Acércate. Hoy es un día especial. Los dos lo sabemos. Y también sabemos que yo soy dura, que soy severa y que a ti te encanta que lo sea. Por eso te pones a cuatro patas, ante mí, en cuanto chasqueo los dedos. Por eso tu voluntad flaquea cuando te llamo perro o siervo. Porque tengo lo que tú deseas.
Y como hoy es un día especial, vas a tener un trato especial. No habrá fustas, ni palas, ni varas. No habrá plugs. Sólo tú, yo y un tubo de trombocid.
Así que ven. Desnudo, como me gusta. Ponte sobre mis rodillas, como te gusta. Mis manos tienen algo para ti.
Deslizo mi dedo índice a lo largo de tu columna vertebral, resiguiendo las crestas y valles que marcan tus vértebras. Apoyo las palmas de mis manos en tu espalda, dejándolas quietas, sintiendo el movimiento de tu respiración. Sé que estás esperando. Sé lo que quieres. Pero será cuando yo lo decida.

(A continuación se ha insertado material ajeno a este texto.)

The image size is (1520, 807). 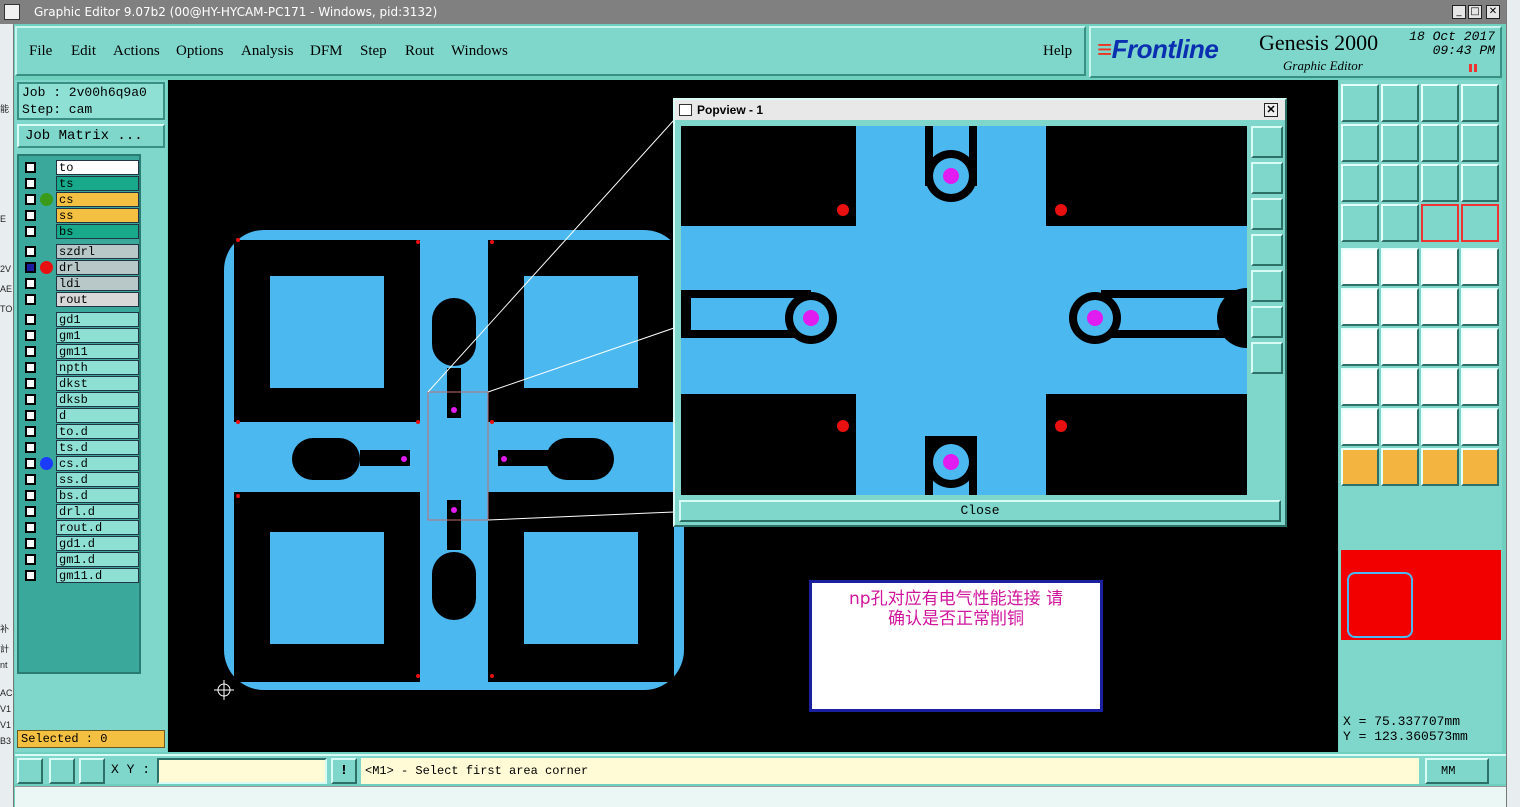 I want to click on split-tool-icon, so click(x=1400, y=387).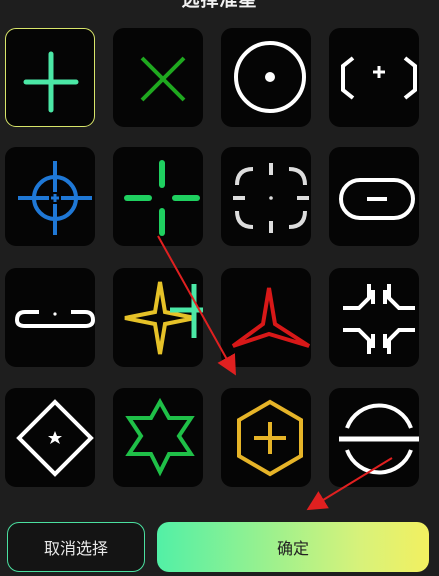 This screenshot has height=576, width=439. What do you see at coordinates (164, 318) in the screenshot?
I see `four-point-star-crosshair-icon` at bounding box center [164, 318].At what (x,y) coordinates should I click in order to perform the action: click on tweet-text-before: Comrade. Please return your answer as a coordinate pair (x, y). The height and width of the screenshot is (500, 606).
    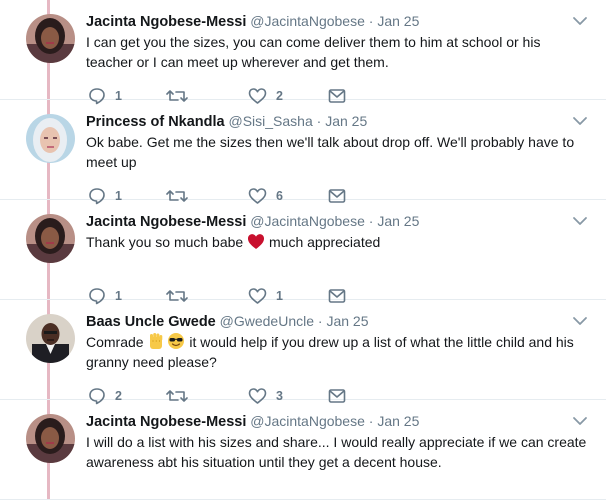
    Looking at the image, I should click on (117, 342).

Levanto una mano y la llevo hasta tu cabeza, acariciándola. Aún no estás impaciente. No importa. Sólo importa que estoy haciendo lo que quiero hacer, a mi ritmo.
Mientras mi mano aún recorre tu cabeza, la otra cae con fuerza en tu nalga derecha. Con tanta fuerza que siento un intenso picor en la palma. Tú respingas. Miro hacia abajo y veo aparecer la mancha roja en tu piel. Me gusta. Ya sabes lo que va a pasar ahora, ¿verdad? Sonrío y dejo caer con la misma fuerza la mano en la nalga izquierda. Este ya no te pilla por sorpresa, sabes cuál es mi manía. Junto con la dureza y la severidad, me gusta la simetría.
Tu cuerpo responde tan perfectamente a mis azotes, que siempre he de contenerme para no dejarme llevar por temor a hacerte daño. Pero hoy es un día especial. Y no me frenaré. Siento que mi corazón se acelera, siento las ganas de seguir golpeando tus nalgas, el deseo de verlas completamente rojas, más que nunca. Y me dejo llevar. Una y otra vez mi mano se alza y cae con toda la fuerza, ignorando el dolor que causo y que me causa. Miro fijamente tus nalgas, buscando la zona donde golpear la siguiente vez. Tras una docena de azotes, dejo reposar la mano en la piel ardiente.
Porque mi mano está caliente por los golpes, pero tu piel parece hervir. Escucho tu respiración casi jadeante, hasta ahora nunca te había dado con tanta fuerza, con tanta pasión ni intensidad.
Te acaricio de nuevo la espalda. Y esas deliciosas nalgas sonrojadas. Me inclino y las beso con delicadeza, dando un lametón en cada una. Despiertas mi deseo, mis ganas de más. Así que vuelvo a erguirme y otra vez azoto tus nalgas, que en ese momento siento como mías. Con concentración, sistemáticamente, uno tras otro caen los golpes sobre ellas, alternando una y otra, cambiando el ritmo de golpeo, pero sin aminorar un ápice la fuerza.
Ahora están rojas, parecen inflamadas. Vuelvo a inclinarme sobre ellas, vuelvo a besarlas, sintiéndolas muy muy calientes. Mi lengua las toca de nuevo. Y las muerde. No te lo esperas, así que vuelves a moverte sin darte cuenta y un sonido sofocado sale de tu boca. Después de los mordiscos fuertes, recorro el borde de ambas nalgas, mordisqueando la hendidura entre ellas.
Alargo el brazo y tomo el tubo de trombocid. Vierto una pequeña cantidad en las palmas de las manos y masajeo suavemente, viendo cómo el calor que emana de tu piel hace que la crema parezca licuarse. Suave, lentamente, extiendo la crema, con mimo.
Vuelvo a tomar el tubo de trombocid, un poco más en cada mano. Pongo una de ellas entre tus piernas y la otra la acerco a tu ano. Y te pregunto si estás preparado para tu regalo.